### What this task involves
Convert the part of the rows that begins with the line containing "Click the yellow pin icon below the image" and runs through the end of the rows, including both of those ends, into a numbered list without blank lines. Leave the pictures out of your list.

[Item coordinate data]
• • • • • • •
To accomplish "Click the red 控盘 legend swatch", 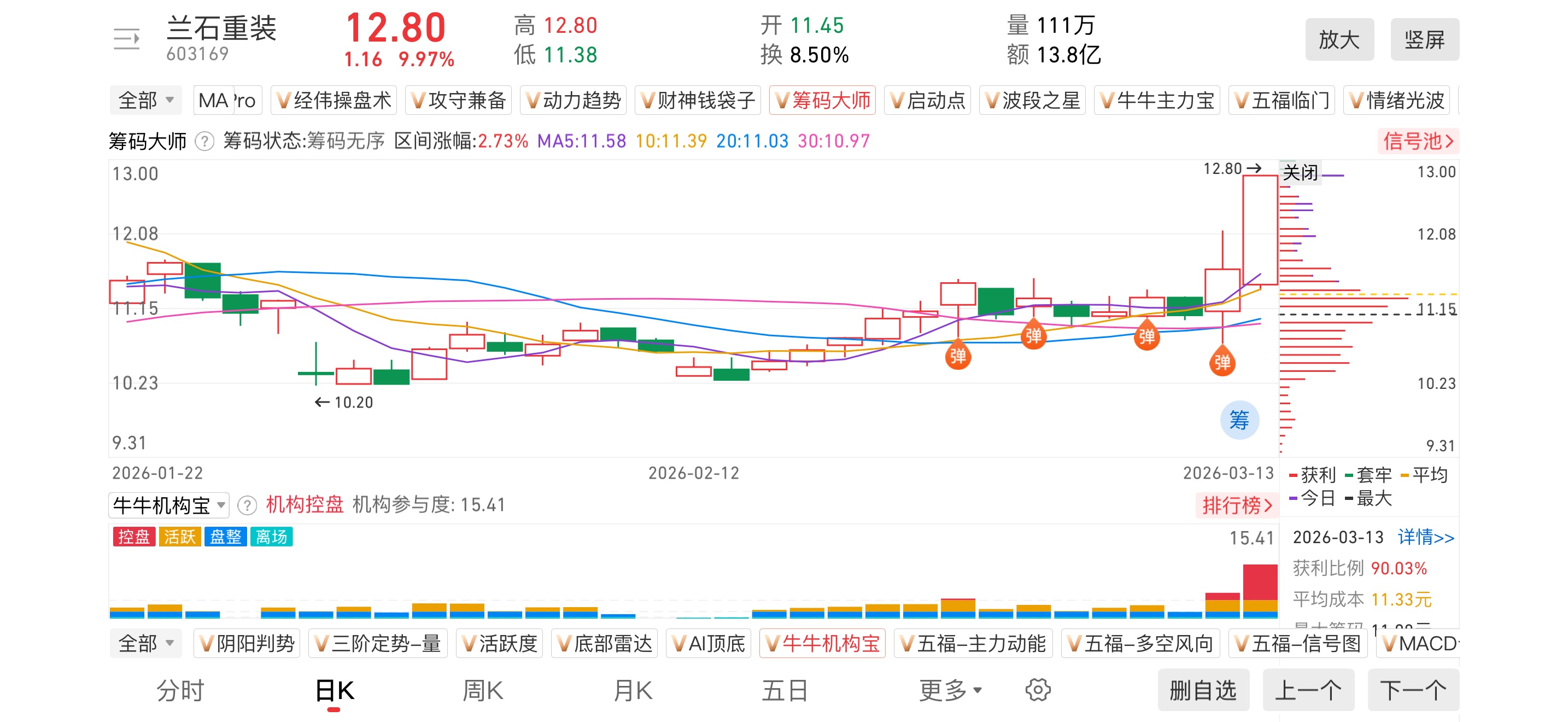I will (134, 537).
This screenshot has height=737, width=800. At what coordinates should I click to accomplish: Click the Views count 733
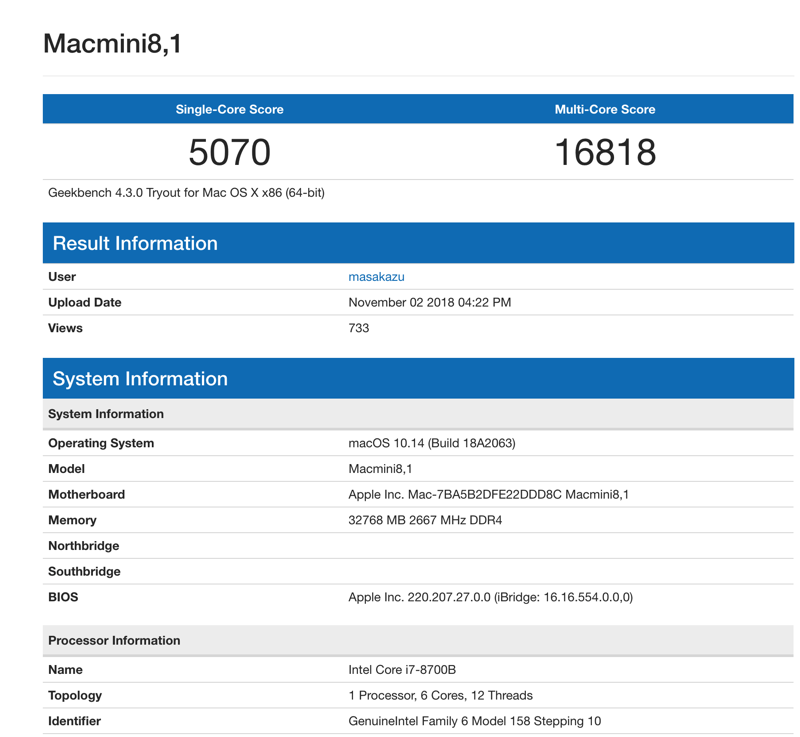coord(359,328)
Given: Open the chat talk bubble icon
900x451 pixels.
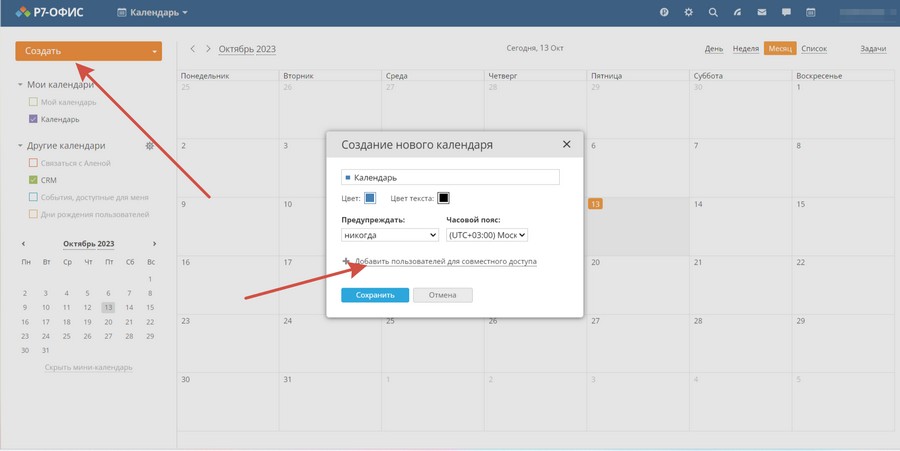Looking at the screenshot, I should pos(786,13).
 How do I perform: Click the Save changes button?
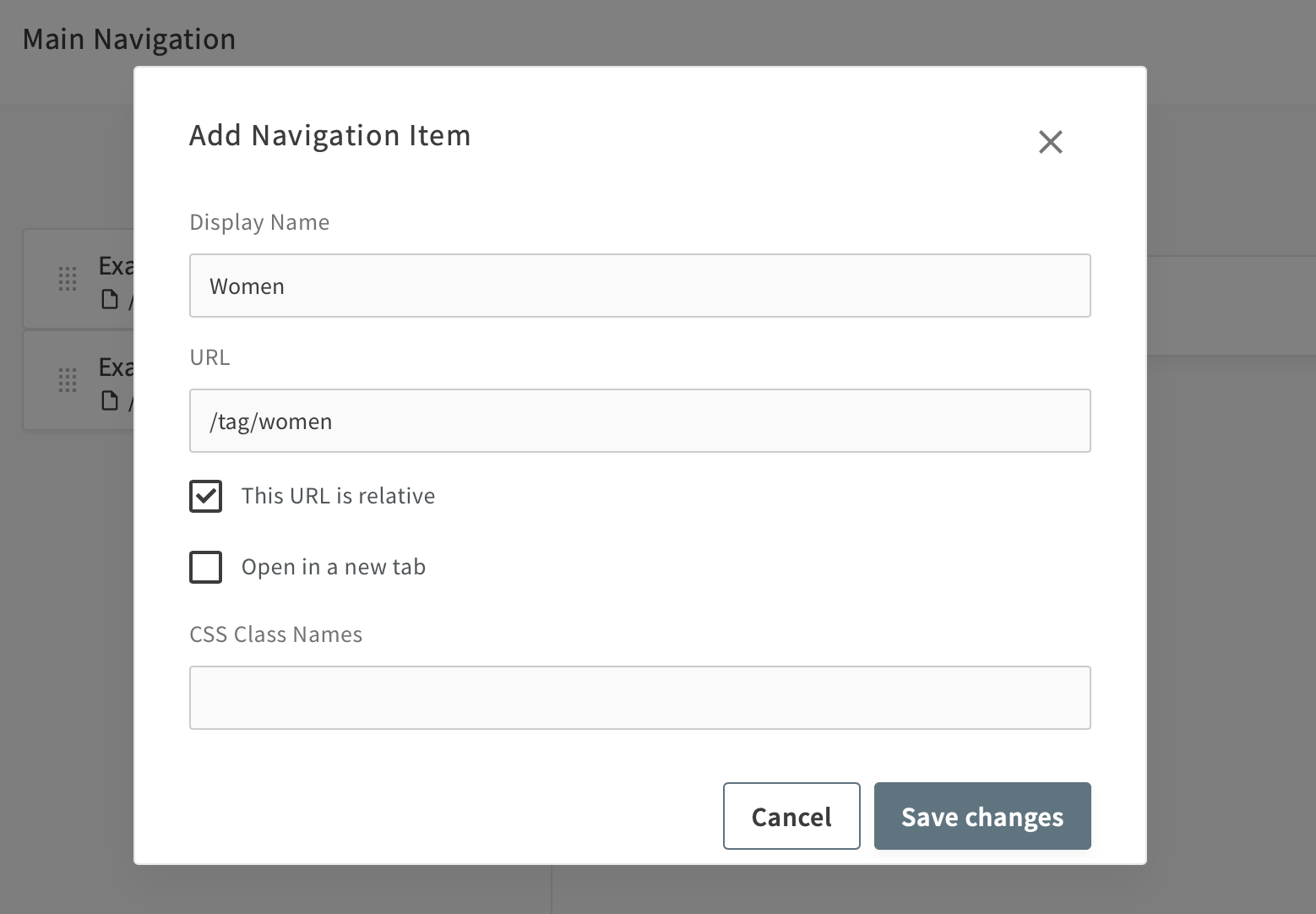coord(982,816)
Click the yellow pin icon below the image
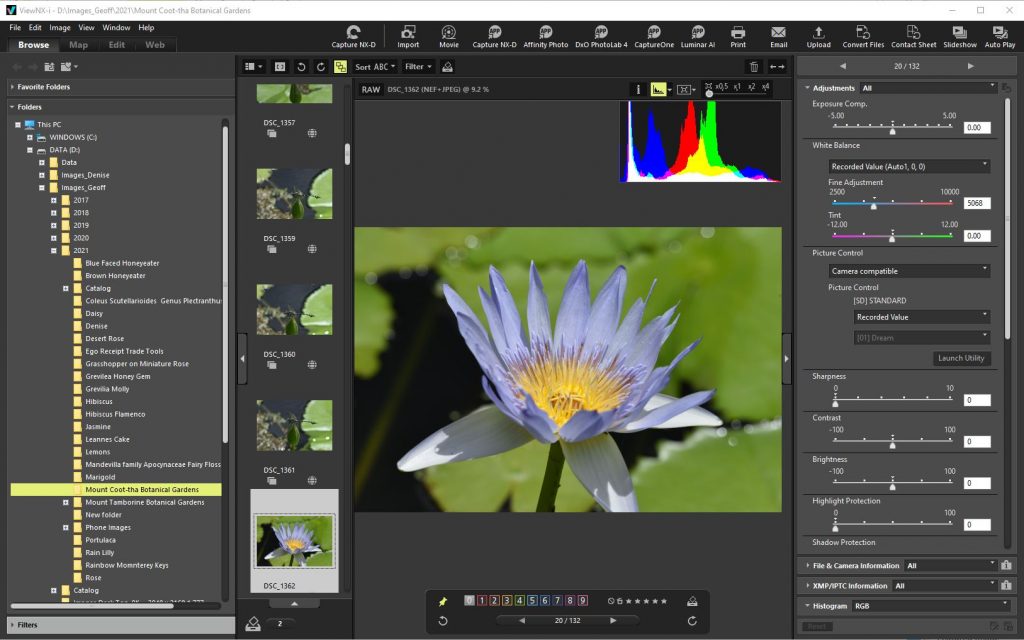The image size is (1024, 640). click(x=443, y=601)
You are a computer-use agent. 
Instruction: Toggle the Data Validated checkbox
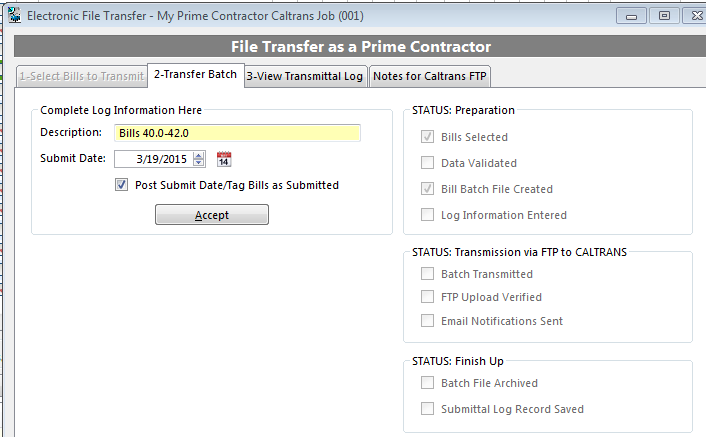[x=427, y=162]
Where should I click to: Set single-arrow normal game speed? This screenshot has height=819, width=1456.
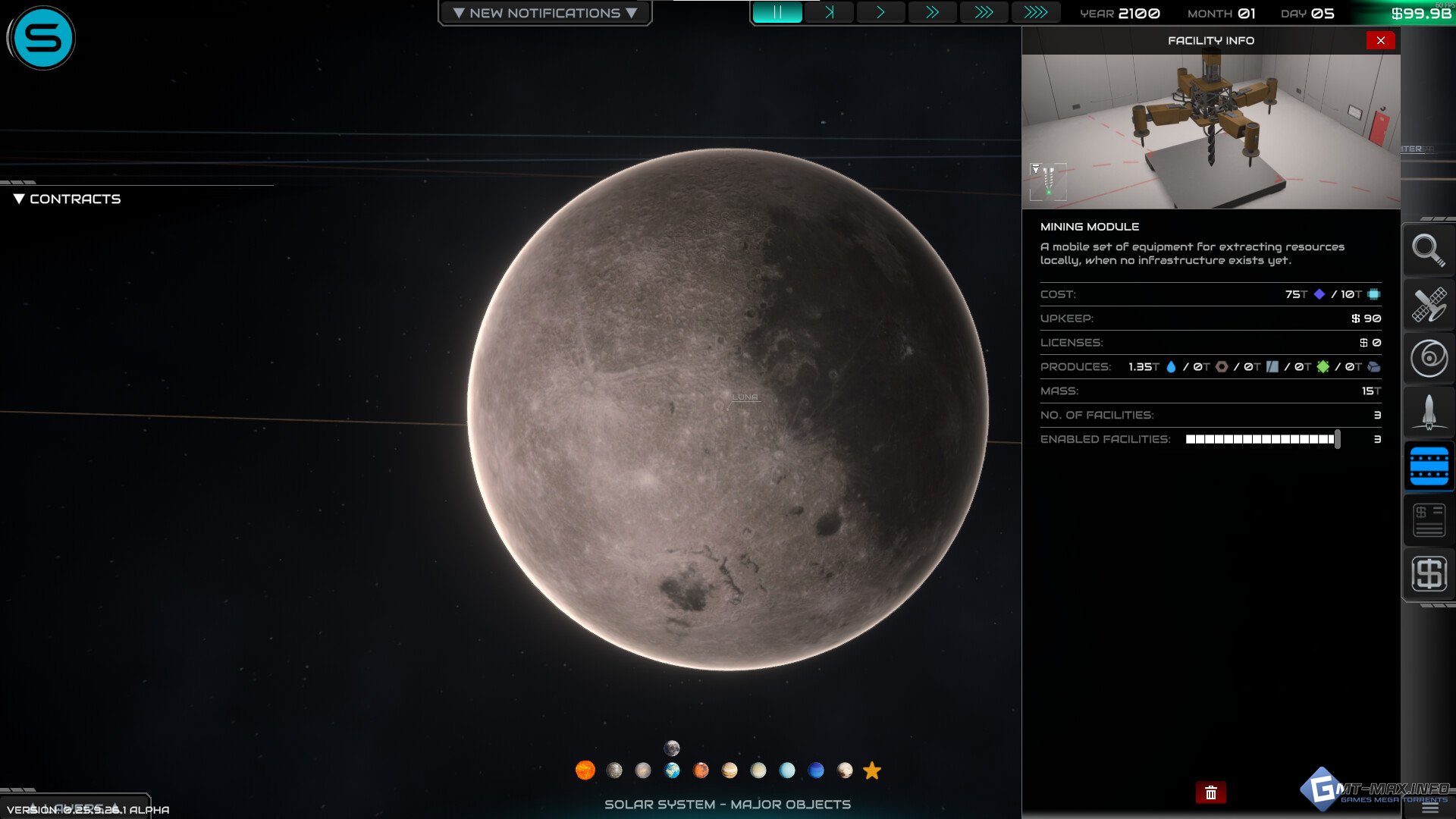880,13
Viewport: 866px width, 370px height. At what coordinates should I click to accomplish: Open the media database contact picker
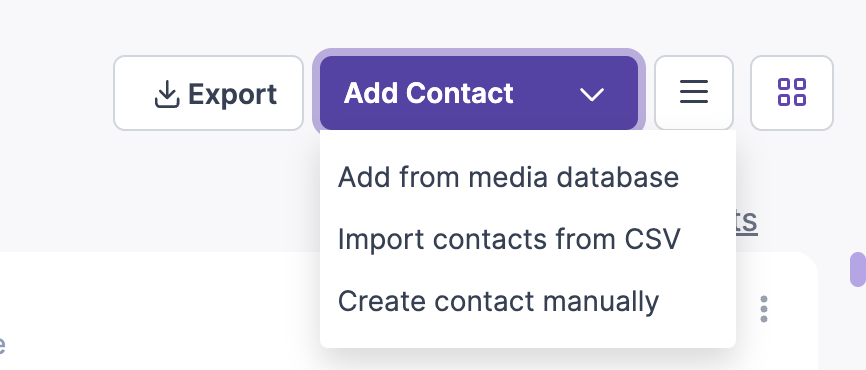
• • • • • • •
### Complete output
1. Click the yellow pin icon below the image
2. The image size is (1024, 640). click(x=443, y=601)
3. You are a computer-use agent. 
4. Instruction: Toggle the Data Validated checkbox
5. [x=427, y=162]
6. Where should I click to: Set single-arrow normal game speed? This screenshot has height=819, width=1456.
7. 880,13
8. Viewport: 866px width, 370px height. At what coordinates should I click to accomplish: Open the media database contact picker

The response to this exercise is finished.